If we've heard it once, we've heard it a million times: sugar has no nutritional value, and consuming too much of it causes health problems like obesity and heart issues. But it's the hardest thing to give up, especially if we're accustomed to eating it on a daily basis.
I would know, because I used to be a sugar addict who couldn't go to sleep without having some kind of dessert. Whether it was a cupcake, a piece (OK, sometimes a bar) of chocolate, or a handful of gummy bears, I had to satisfy my sweet tooth before my head hit the pillow. But all that sugar was starting to catch up to me. I was experiencing sugar crashes on the regular, my skin was looking a bit dull, and I had very little energy during my workouts. So I decided to give it up cold turkey, because the cons were starting to outweigh the pros.

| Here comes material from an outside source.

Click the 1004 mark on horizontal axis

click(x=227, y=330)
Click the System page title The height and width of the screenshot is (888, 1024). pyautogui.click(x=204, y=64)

There was a naive voice in my head saying it wouldn't be that hard to give up sugar. All I had to do was stop eating it, after all. Turns out, it's a lot harder than it sounds. I went through some pretty painful withdrawal symptoms — headaches, mood swings, fatigue — because my body was forced to create its own source of energy again, rather than rely on sugar. It took a full week before I started to feel the positive changes and then an additional week before I felt clear-headed again.
I developed some habits along the way to make sure my sugar-free lifestyle would stick. These are the things I recommend for anyone trying to give up sugar.
Clear out everything in your kitchen that contains sugar
This sounds like a no-brainer, but it's easier said than done. If you're trying to purge your body of refined sugar, you can't risk having anything around that has sugar in the ingredient list. You might think you'll have the willpower to refuse it, but once your third day of withdrawals kicks in, there will be nothing stopping you from ripping open that sneaky bag of Oreos in the back of your pantry.
Schedule sugar-free indulgences throughout the week
Just because you're giving up sugar doesn't mean you have to give up the joy of eating. There are so many ways to enjoy dessert without consuming sugar. Pick a few healthy, plant-based recipes that satisfy your cravings for something sweet — without giving you the dreaded crash a few hours later. Here are a few great options to indulge in throughout the week:
- Vegan Almond Butter Apricot Bites
- Frozen Banana "Nice" Cream
- No-Bake Vegan Brownies
- Sugar-Free Cookies
Always carry healthy snacks with you
During my breakup with sugar, I would go through strange pockets of the day when I had a strong urge to snack on something. These times of the day were when I habitually reached for sugar, so instead of risking going back to that old habit, I always carried snacks with me that were free of sugar and high in protein, like vegan protein bars or almond butter and a banana. Sometimes I would even cart around half of a baked sweet potato, since it's full of fiber. Eating these healthy foods would curb my cravings and ensure I didn't eat something sugary.
Exercise at the time of day when you usually crave sugar
Some people crave sugar in the morning, while others yearn for it in the late afternoon. Then there are some who would do anything for sugar in the evening. It may sound unconventional, but it's helpful to plan your workouts around the time when you crave sugar the most. I changed my schedule and started going to the gym in the late afternoon, around 4 p.m., as that's the time of day when I would toss back anything sweet I could find.
By moving your body and getting the blood flowing, you forget entirely about your sugar withdrawals. Plus, you naturally crave things that are better for your body post-workout.
Experiment with new healthy recipes
Now's the time to get creative in the kitchen. Not only will it take your mind off your longing for sugar, but it will also give you the chance to learn what you're actually putting in your body at all times. Ask yourself what dishes you'd like to try cooking that you never have before. For example, I started experimenting with curries, since I've always wanted to learn how to make them myself. Every other day I would make a different kind of curry, and soon enough my diet completely changed, just from the sheer fact that I was cooking my own meals instead of eating packaged or processed foods.